When the missing prospector suddenly reappears, a fresh wind enlivens the churning narrative, explanation makes way for action, and a tense courtroom drama further heightens the suspense. Finally, Catton ascends to view her characters from a celestial height in poetically spare closing chapters that shine like the gold at the novel's heart.
Anna Mundow, a longtime contributor to The Irish Times and The Boston Globe, has written for The Guardian, The Washington Post, and The New York Times, among other publications.
Reviewer: Anna Mundow
A Sphere within a Sphere
27 January 1866
Mercury in Sagittarius
In which a stranger arrives in Hokitika; a secret council is disturbed; Walter Moody conceals his most recent memory; and Thomas Balfour begins to tell a story.
The twelve men congregated in the smoking room of the Crown Hotel gave the impression of a party accidentally met. From the variety of their comportment and dress—frock coats, tailcoats, Norfolk jackets with buttons of horn, yellow moleskin, cambric, and twill—they might have been twelve strangers on a railway car, each bound for a separate quarter of a city that possessed fog and tides enough to divide them; indeed, the studied isolation of each man as he pored over his paper, or leaned forward to tap his ashes into the grate, or placed the splay of his hand upon the baize to take his shot at billiards, conspired to form the very type of bodily silence that occurs, late in the evening, on a public railway—deadened here not by the slur and clunk of the coaches, but by the fat clatter of the rain.

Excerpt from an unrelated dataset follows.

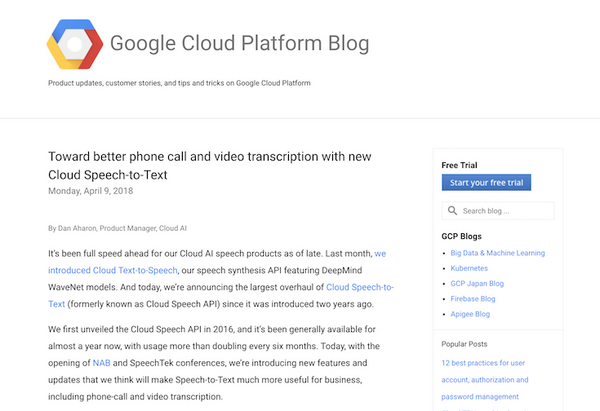Click the Google Cloud Platform hexagon logo

(x=75, y=45)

Such was the perception of Mr. Walter Moody, from where he stood in the doorway with his hand upon the frame. He was innocent of having disturbed any kind of private conference, for the speakers had ceased when they heard his tread in the passage; by the time he opened the door, each of the twelve men had resumed his occupation (rather haphazardly, on the part of the billiard players, for they had forgotten their places) with such a careful show of absorption that no one even glanced up when he stepped into the room.
The strictness and uniformity with which the men ignored him might have aroused Mr. Moody's interest, had he been himself in body and temperament. As it was, he was queasy and disturbed. He had known the voyage to West Canterbury would be fatal at worst, an endless rolling trough of white water and spume that ended on the shattered graveyard of the Hokitika bar, but he had not been prepared for the particular horrors of the journey, of which he was still incapable of speaking, even to himself. Moody was by nature impatient of any deficiencies in his own person—fear and illness both turned him inward—and it was for this reason that he very uncharacteristically failed to assess the tenor of the room he had just entered.
Moody's natural expression was one of readiness and attention. His gray eyes were large and unblinking, and his supple, boyish mouth was usually poised in an expression of polite concern. His hair inclined to a tight curl; it had fallen in ringlets to his shoulders in his youth, but now he wore it close against his skull, parted on the side and combed flat with a sweet-smelling pomade that darkened its golden hue to an oily brown. His brow and cheeks were square, his nose straight, and his complexion smooth. He was not quite eight-and-twenty, still swift and exact in his motions, and possessed of the kind of roguish, unsullied vigor that conveys neither gullibility nor guile. He presented himself in the manner of a discreet and quick-minded butler, and as a consequence was often drawn into the confidence of the least voluble of men, or invited to broker relations between people he had only lately met. He had, in short, an appearance that betrayed very little about his own character, and an appearance that others were immediately inclined to trust.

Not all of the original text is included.